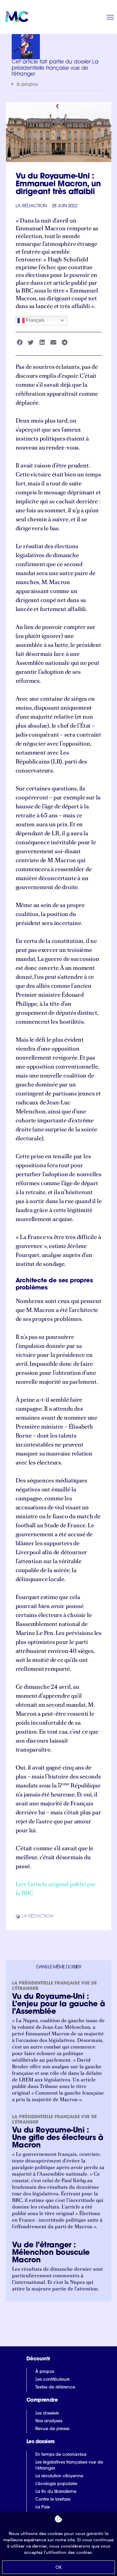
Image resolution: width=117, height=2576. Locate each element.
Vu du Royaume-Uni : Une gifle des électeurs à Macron (58, 2138)
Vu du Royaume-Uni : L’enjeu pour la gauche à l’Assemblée (58, 2004)
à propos (27, 84)
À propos (44, 2372)
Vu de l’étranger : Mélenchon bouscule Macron (51, 2253)
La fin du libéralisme (55, 2492)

= = =

What needs to be done ▸
No line before the one containing "Vu de l’étranger" should be copied; restate that line and all the rest through the end of the data above word for word.

Finished task ▸
Vu de l’étranger : Mélenchon bouscule Macron (51, 2253)
La fin du libéralisme (55, 2492)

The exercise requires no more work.